A Christian university in Sapporo decided last week to retain former Asahi Shimun reporter Takashi Uemura as a part-time instructor in the face of an onslaught of threats made against him and the university. The threats were part of a larger attack on the Asahi Shimbun over its reporting on the issue of "comfort women." While the university deserves praise for its courage, it must not be forgotten that the pressure was so great that the university almost caved in and terminated its ties with Uemura. The lesson is that all citizens concerned with upholding fundamental rights such as freedom of expression and the autonomy of universities must strengthen their cooperation to repel threats by social elements that detest any attempt to closely examine Japan's wartime behavior.

Uemura, who started teaching at Hokusei Gakuen University in April 2012, wrote an Asahi Shimbun article in 1991 reporting on the testimony by a former Korean comfort woman, the first newspaper article of its kind to be published in Japan. From March this year, the university began being deluged with faxes and email protesting the articles he wrote on the issue. In May and July, the university received threats demanding Uemura's dismissal and threatening to harm students at the school by setting off a nail bomb. In a related development, a Christian university in Kobe that was to employ Uemura as a professor from April rescinded its offer.
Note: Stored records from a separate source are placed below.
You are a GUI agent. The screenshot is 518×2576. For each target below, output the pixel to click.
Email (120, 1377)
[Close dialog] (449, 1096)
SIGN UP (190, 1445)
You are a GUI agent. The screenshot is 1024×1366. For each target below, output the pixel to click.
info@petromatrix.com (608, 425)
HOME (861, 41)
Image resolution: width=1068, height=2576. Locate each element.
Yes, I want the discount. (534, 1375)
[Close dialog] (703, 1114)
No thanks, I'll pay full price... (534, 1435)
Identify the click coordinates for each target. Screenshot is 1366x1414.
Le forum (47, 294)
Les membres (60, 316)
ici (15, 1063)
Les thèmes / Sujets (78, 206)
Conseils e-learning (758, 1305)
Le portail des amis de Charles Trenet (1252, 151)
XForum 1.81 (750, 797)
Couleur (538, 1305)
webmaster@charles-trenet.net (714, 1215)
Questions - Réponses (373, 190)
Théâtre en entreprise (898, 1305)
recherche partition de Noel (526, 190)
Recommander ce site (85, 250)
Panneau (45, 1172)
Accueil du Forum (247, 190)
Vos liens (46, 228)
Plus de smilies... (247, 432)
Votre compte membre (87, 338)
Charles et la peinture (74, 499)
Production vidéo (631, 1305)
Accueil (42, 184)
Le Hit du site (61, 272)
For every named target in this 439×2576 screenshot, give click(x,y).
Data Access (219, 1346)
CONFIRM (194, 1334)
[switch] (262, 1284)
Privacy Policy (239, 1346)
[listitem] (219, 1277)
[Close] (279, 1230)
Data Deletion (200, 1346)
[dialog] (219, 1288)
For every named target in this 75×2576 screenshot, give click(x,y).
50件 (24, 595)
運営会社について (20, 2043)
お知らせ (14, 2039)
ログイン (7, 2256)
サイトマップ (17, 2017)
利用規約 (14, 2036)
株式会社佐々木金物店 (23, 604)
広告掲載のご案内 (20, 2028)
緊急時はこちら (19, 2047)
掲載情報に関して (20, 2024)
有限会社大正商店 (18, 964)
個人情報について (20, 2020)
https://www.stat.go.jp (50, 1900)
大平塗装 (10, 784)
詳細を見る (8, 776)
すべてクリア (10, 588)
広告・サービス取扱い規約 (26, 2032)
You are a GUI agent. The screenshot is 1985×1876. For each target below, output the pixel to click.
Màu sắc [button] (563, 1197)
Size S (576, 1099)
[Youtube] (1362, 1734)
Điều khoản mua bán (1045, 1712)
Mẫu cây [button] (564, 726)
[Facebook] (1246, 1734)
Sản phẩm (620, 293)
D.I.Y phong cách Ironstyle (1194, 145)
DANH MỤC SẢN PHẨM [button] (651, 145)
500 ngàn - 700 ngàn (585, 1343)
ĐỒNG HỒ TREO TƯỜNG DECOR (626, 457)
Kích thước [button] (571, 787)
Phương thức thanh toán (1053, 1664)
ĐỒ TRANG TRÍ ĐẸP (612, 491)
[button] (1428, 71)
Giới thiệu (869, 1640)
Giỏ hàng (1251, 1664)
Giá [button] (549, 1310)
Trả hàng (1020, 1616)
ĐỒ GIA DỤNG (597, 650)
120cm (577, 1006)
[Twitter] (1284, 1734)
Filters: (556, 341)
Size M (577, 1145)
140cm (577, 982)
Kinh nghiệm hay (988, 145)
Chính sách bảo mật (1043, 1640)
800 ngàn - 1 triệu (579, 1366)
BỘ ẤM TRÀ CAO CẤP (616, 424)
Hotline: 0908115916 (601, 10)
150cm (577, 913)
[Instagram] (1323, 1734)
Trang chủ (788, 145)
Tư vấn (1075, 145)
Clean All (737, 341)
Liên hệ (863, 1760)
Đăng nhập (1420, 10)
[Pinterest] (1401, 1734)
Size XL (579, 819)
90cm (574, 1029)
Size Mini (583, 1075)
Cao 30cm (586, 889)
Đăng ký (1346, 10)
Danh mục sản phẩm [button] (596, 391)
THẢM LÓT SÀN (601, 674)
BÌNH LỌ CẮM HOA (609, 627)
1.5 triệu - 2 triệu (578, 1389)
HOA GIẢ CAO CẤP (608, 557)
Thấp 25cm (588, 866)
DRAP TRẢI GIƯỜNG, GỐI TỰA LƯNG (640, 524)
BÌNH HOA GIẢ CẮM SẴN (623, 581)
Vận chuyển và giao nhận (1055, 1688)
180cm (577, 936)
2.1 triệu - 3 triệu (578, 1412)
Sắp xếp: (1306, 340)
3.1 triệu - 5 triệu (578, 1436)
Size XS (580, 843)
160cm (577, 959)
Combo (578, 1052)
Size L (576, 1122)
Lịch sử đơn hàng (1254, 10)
Threats targeting the Sapporo university grew fiercer in August after the Asahi retracted 16 articles from 1982 to 1997 by other writers about the rounding up of Korean women on Jeju Island to force them to serve as comfort women because testimony by the late Seiji Yoshida, who claimed to have worked for a recruitment organization in Yamaguchi Prefecture during the war, turned out to be false. On Tuesday the Asahi said Uemura's article erred in stating that the woman was taken to the front as a member of a wartime mobilization corps.